Where are all our math/physics people? There must be a formula! :slight_smile:

We’ve had this before - there are some other things besides corn that will pop, but not just anything. As observed, it requires a hard shell to retain the superheated moisture.

Rice can apparently be popped, and you can find directions like this for doing it:

http://www.missroben.com/id636.html

Note that I am NOT discussing commercial “puffed” grains, which are a different process. I’m presuming that the rice has to be soaked as per those directions in order to have enough moisture to pop correctly.

[hijack]Writer H. Allen Smith said that when he died he wanted to be cremated and have his ashes “shot out of the guns that make puffed wheat.”[/highjack]
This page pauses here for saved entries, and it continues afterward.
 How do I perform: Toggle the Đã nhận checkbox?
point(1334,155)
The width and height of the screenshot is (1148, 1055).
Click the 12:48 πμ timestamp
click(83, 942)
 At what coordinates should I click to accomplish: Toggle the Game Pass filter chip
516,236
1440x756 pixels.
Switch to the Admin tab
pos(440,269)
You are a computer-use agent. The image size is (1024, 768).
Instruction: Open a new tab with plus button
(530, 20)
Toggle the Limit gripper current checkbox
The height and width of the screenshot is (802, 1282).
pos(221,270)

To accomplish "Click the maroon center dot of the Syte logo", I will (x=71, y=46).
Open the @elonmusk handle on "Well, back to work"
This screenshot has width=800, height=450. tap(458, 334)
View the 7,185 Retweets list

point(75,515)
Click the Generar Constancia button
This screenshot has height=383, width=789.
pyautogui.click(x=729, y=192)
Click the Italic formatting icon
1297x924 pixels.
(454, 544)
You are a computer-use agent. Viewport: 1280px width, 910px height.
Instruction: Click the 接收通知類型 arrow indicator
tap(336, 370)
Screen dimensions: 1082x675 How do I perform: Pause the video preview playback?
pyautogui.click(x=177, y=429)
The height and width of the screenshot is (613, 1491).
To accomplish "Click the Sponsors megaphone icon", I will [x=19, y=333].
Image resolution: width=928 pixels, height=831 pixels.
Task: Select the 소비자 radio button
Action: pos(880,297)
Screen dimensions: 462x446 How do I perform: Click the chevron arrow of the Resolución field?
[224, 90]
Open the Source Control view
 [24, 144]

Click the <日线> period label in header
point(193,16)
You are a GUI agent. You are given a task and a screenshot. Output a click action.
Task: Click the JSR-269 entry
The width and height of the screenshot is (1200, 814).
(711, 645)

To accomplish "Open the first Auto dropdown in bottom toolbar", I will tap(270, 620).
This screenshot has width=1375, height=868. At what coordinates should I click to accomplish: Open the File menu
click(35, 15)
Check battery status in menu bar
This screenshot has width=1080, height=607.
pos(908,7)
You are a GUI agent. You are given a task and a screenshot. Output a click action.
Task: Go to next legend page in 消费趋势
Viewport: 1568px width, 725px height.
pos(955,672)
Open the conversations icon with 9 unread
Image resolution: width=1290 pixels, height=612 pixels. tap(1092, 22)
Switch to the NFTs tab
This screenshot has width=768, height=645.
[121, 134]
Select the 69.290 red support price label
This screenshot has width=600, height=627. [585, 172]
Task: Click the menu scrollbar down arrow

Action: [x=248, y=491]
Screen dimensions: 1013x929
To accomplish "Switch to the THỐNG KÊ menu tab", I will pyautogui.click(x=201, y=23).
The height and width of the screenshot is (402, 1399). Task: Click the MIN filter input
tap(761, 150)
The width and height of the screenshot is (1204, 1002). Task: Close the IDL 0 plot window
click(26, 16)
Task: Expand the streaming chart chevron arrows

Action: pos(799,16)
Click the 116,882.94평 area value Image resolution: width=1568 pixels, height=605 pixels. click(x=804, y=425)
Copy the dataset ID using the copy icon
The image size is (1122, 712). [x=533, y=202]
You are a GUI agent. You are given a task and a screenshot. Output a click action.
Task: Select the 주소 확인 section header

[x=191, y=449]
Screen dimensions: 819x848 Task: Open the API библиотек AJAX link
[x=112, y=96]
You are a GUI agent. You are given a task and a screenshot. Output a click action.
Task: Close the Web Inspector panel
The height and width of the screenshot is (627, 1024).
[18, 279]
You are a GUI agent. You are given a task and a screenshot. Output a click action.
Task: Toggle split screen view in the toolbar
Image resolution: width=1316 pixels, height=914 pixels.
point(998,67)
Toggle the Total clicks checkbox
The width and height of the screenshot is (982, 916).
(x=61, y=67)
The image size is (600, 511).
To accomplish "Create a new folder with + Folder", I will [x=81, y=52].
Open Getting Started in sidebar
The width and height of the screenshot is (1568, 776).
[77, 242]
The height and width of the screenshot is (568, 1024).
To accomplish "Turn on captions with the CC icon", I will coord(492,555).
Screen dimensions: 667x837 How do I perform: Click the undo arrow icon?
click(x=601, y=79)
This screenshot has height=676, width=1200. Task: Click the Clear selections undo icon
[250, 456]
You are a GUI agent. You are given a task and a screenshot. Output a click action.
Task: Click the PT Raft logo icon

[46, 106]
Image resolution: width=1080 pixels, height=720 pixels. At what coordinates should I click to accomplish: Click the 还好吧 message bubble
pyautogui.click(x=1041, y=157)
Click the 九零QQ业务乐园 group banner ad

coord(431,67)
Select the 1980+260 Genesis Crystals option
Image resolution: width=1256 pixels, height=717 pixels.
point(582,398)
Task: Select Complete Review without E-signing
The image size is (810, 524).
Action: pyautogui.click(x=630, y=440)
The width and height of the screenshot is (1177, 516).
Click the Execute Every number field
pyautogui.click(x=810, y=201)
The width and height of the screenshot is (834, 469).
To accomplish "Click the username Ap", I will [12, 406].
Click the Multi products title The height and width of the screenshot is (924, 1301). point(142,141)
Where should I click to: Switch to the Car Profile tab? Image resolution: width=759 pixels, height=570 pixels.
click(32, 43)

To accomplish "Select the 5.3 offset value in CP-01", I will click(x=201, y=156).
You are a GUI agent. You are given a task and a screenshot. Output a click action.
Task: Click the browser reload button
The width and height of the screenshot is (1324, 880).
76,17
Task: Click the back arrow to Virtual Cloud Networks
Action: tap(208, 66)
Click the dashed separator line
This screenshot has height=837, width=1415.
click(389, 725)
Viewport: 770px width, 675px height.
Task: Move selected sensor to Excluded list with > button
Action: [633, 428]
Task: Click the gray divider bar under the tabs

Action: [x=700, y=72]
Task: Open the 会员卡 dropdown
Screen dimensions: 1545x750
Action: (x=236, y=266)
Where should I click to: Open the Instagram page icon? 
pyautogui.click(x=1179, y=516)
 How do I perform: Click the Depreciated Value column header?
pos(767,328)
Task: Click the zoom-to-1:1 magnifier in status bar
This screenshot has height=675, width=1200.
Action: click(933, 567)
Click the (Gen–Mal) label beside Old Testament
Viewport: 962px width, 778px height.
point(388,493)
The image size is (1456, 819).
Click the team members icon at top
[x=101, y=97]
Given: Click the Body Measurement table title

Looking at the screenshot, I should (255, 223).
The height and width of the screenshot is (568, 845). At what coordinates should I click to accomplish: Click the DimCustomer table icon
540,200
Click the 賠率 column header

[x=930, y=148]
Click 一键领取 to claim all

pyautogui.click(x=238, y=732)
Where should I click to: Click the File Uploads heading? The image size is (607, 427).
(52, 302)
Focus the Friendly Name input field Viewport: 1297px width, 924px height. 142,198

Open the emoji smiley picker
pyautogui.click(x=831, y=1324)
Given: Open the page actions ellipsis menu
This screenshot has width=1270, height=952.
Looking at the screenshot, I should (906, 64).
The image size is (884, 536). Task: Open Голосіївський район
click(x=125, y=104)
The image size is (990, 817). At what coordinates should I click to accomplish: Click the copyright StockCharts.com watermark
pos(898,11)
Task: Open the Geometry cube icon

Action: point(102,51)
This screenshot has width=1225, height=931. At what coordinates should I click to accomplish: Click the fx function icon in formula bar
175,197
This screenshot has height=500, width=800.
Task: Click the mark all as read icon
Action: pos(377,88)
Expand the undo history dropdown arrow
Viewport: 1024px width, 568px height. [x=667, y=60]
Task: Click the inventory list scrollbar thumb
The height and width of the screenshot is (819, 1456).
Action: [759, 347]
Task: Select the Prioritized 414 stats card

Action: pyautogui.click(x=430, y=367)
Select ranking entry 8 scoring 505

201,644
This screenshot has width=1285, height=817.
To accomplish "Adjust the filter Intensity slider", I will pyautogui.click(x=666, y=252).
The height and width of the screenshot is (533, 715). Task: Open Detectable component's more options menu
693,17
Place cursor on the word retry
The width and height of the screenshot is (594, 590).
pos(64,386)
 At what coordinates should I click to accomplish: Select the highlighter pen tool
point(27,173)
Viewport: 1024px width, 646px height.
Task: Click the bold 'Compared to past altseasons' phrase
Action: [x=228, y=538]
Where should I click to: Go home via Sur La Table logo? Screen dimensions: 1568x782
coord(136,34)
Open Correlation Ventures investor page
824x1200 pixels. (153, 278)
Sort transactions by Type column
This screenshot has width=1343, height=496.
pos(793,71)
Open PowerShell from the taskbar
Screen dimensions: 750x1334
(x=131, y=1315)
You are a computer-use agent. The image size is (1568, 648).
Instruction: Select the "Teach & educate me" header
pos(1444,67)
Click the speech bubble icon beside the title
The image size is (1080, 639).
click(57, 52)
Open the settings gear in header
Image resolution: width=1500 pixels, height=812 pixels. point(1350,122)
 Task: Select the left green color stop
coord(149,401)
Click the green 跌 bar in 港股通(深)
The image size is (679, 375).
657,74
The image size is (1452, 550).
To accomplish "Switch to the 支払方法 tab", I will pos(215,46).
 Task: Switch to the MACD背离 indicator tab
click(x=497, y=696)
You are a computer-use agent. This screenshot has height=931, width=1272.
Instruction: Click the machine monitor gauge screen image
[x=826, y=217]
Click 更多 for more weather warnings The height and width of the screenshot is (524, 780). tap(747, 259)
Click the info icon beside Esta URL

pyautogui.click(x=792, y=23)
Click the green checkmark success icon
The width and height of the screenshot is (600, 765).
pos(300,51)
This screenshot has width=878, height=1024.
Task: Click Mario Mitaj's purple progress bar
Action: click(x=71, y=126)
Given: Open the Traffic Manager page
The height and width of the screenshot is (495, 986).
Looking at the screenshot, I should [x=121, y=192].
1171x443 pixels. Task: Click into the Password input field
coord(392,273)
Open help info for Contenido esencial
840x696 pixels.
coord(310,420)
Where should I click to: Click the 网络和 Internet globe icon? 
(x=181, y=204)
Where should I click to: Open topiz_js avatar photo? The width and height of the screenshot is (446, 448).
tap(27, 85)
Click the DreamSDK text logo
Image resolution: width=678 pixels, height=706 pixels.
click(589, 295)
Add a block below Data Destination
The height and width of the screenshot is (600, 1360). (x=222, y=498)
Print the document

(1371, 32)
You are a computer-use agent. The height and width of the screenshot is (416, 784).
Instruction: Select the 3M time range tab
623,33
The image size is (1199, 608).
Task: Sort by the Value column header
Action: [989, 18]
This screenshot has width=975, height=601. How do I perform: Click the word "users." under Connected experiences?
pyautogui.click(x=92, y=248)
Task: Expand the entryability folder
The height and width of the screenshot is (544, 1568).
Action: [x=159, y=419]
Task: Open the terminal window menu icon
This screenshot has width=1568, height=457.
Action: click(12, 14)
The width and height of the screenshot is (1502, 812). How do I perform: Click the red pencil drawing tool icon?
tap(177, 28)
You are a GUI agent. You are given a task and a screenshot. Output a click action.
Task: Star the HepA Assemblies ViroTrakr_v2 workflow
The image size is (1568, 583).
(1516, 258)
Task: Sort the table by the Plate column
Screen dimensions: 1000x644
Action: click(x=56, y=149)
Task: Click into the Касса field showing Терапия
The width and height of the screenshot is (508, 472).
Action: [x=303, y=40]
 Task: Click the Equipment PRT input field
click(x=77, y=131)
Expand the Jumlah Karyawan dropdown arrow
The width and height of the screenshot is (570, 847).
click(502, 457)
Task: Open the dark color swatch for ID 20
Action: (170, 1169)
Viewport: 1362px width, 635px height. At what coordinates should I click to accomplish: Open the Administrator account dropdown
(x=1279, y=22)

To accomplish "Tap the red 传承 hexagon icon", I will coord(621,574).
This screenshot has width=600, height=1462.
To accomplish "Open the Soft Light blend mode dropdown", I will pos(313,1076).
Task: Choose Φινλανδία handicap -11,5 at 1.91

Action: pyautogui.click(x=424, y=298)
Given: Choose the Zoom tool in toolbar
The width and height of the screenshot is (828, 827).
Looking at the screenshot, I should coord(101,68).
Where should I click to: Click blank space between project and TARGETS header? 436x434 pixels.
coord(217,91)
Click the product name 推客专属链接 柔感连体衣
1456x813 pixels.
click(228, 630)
I think though, that it’s the same process. Superheated water is forced into the grain under pressure, then the pressure is suddenly released, the water turns to steam which rapidly expands along with the grain.

I should have said I wasn’t discussing MOST commercial grain cereals - another way to obtain popped rice is to go buy a box of Rice Krispies:

Dave’s post crossed mine - whether the “shot from guns” puffing process is “popping” or not is probably a matter of semantics.

Hominy is corn soaked in lye and then rinsed off. Its true!

look.

It’s vegetarian lutefisk!!

Now THAT is colorful speech! YAYJAYJAY!